华浩很高兴,又继续提气喊话:“在我外出期间,考虑到万岭村长要主持苦根村工作,扶贫组工作暂时由颜明主持,颜明要全力配合万村长的工作,颜明,你可听明白了?”
颜明虽然代理组长,很高兴,但还是不满足地问:“为什么不是万村长全力配合我的工作,而是我全力配合万村长的工作呢?”
华浩毫不犹豫地回答:“现在是事业的第一阶段,苦根村的工作才是重头戏,等以后事业逐渐进展,工作重心会平移到扶贫组的工作上来,你可明白?”
颜明很懊恼,“哦,现在无关痛痒,我来主持工作,等将来事关全局了,你就回来主持工作了,我就是个傀儡!”
华浩看自己的权威在村民那里已深入人心,却在颜明这遭遇阻碍,很是恼火,大吼道:
“颜明,你要再这样目无尊长,你就给我滚回去,还有,不要忘记带走万小丫肚子里的孩子!”
面前的颜明立刻发飙了,在屋子里又蹦又跳,大喊:“于洪全,快起来,华浩又被附体了!哈,观察这么多天,终于没白看,总算又亲眼经历了华浩的一次发作。对了,于洪全,上次他说什么来着,说我调戏什么小丫?好家伙,这个鬼神思路还满清晰的,上次调戏了一下,这次就知道有孩子了!”
于洪全没有起来,躺着还是有点害怕,制止颜明道:“你别乱喊乱叫,到时候惊动了鬼神,你看它不起来揍你!”
于洪全的话音还未落,华浩就起来了,果然就去揍颜明,颜明连连后退,惊疑地看华浩,问:“你是真的还是假的?”
“假的!”
“假鬼?”
“假人!”
“假人,你还敢打真人?”
“颜真人,你要是以后每天再在我面前胡闹,我不把你打成个假人,我就不叫华浩,改名叫华瘪!”

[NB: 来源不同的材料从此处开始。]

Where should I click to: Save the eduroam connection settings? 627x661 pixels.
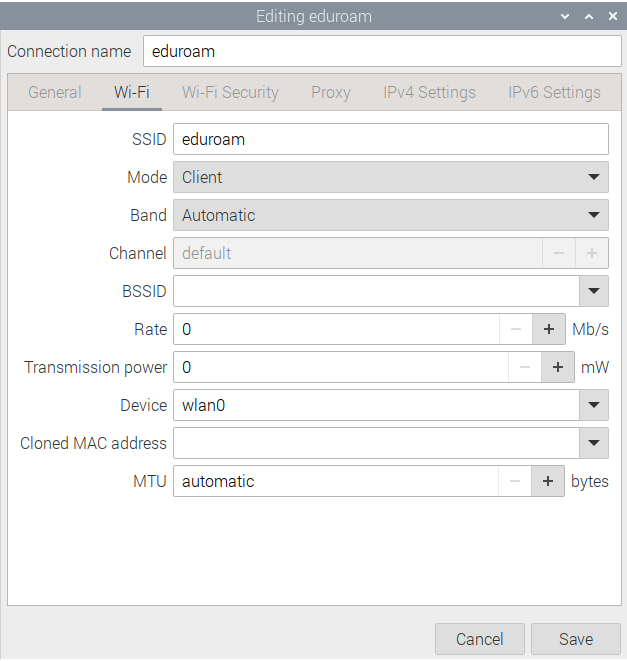pos(575,639)
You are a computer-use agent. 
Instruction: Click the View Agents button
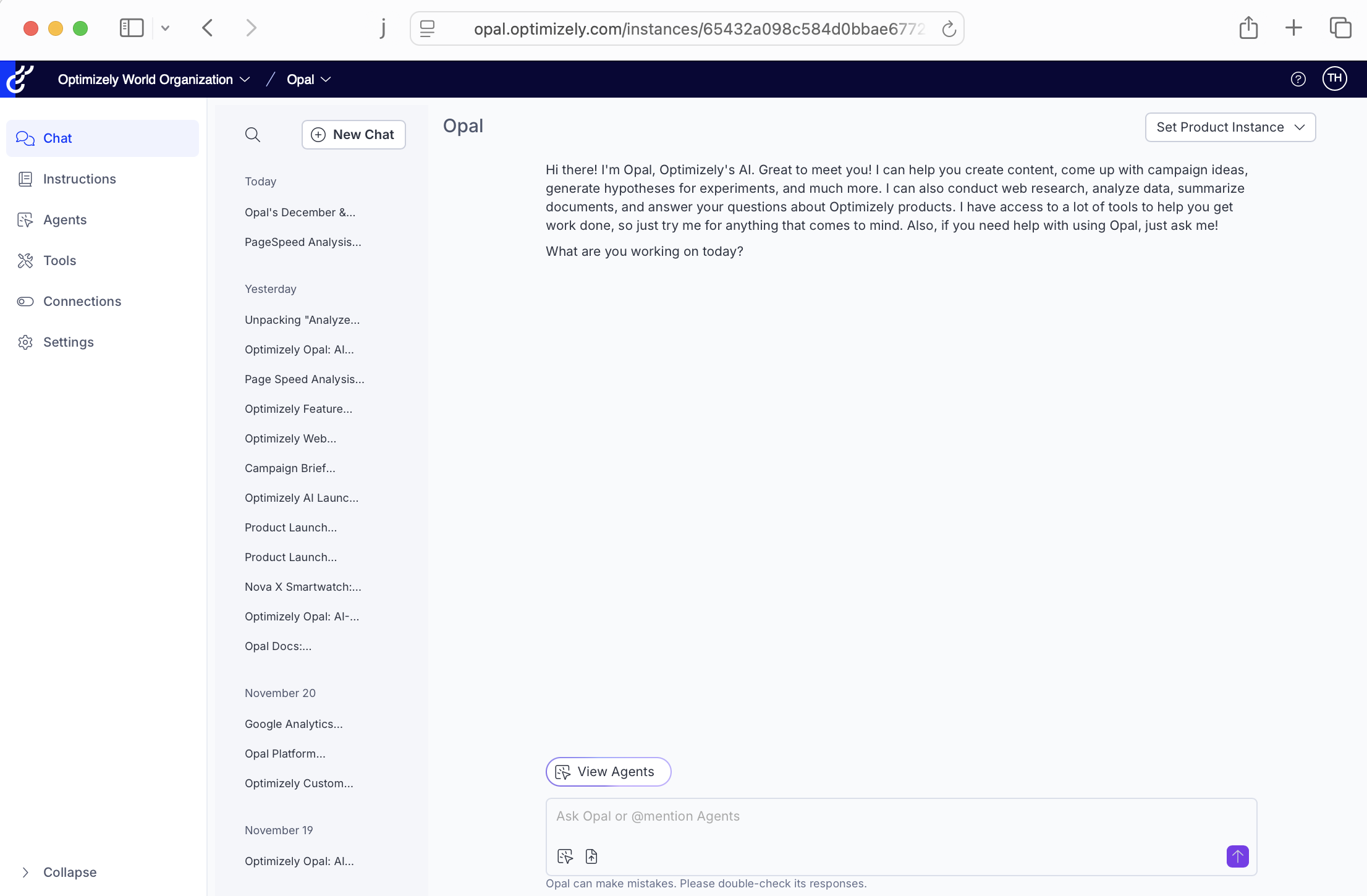608,772
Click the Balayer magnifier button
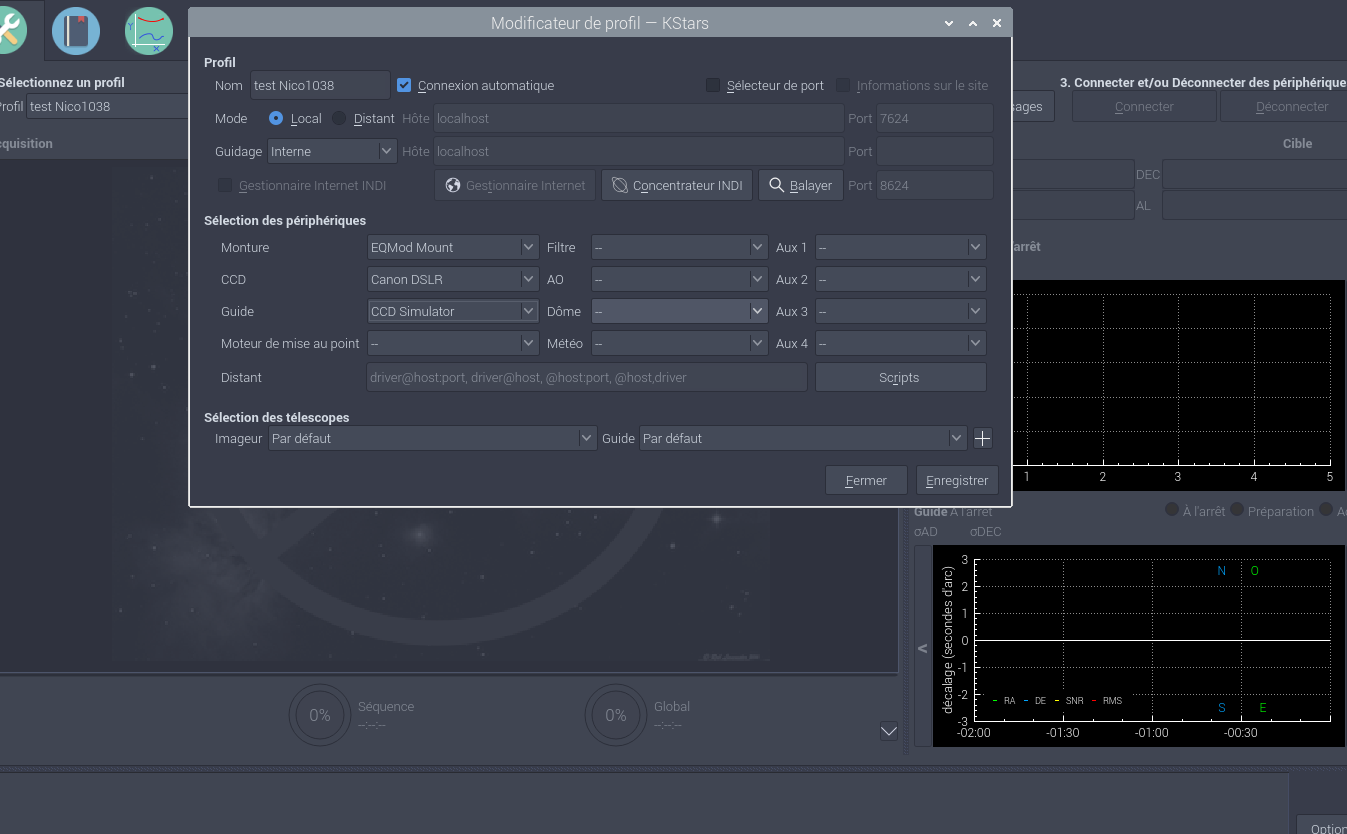The image size is (1347, 834). pyautogui.click(x=800, y=185)
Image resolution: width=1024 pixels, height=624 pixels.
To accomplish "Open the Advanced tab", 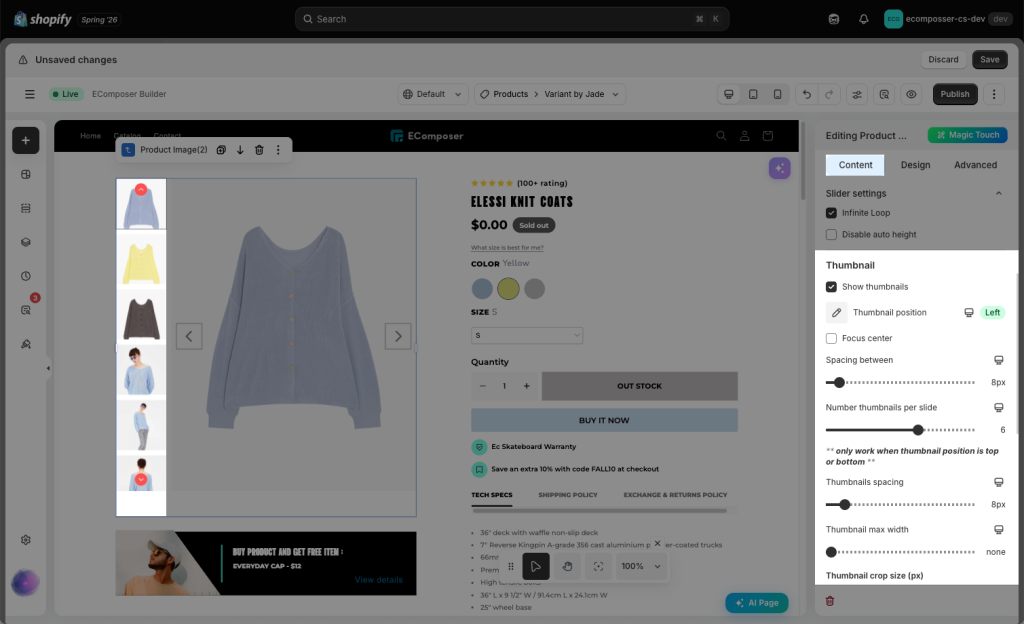I will (975, 165).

颜明听明白了,嘻嘻笑着逃了回去,华浩把宿舍门锁上,又上了床,结果刚刚躺好,门锁一阵响动,颜明竟然连钥匙都准备好了,开门又走了进来。看来他真是做好了一切持久战的准备。华浩不得不又长叹一口气。
颜明又来凳子上端坐好,兴奋之色未去,美孜孜地说:
“哈,太好了,守了这么长时间,都打算打退堂鼓了,功夫不负有心人,终于让我获得了最原始的体验,这下我就信心大增了,从此,迷团将在我面前一层层剥开!”
“什么?你本打算要退却的?”
“是的,我都跟自己说好了,今天就是最后一天,如果再不能得到些什么,那就说明老天爷翻脸不认人了,不再把我颜明当作他的得意门生了,我也将从此洗手不干了!”
“天啦!”
“觉得惊险吧!这不能怪我,因为我颜明这辈子何曾遭受过如此的打击,这么奇怪的一个宿舍,我竟然一点情况都没掌握,你让我如何接受得了这个现实!在反复心灵煎熬下,实在不堪其重,最终下了死决心,决定以死心谢天意!”
“天啊!”华浩后悔得想一头撞死。
“不用着急了!现在不已经好了嘛!苍天不有眼了吗?终于开始向我揭开迷团的一角,剩下就只是继续去剥开的事情了!”
“那你是要回去剥呢还是继续在我这剥?”
“回去怎么剥啊?那迷团的皮都在你身上,我回去剥谁的皮去啊?”
华浩气得哇呀一声,不再理颜明。
颜明一直这么干坐着,其实也是挺无趣的,耗了一会,他又跑到于洪全那去看一会。于洪全对他的怨恨正炽热着呢,没好气地说:
“我有传染病,你别过来!”
颜明满脸涎笑,讨好道:
“都是自家兄弟,你得了传染病,我没得,我都觉得对不起你,我还能嫌弃你的传染病吗?再说,你这得的只是致残的普通传染病,你就算得了致死的花柳病,我都不怕!”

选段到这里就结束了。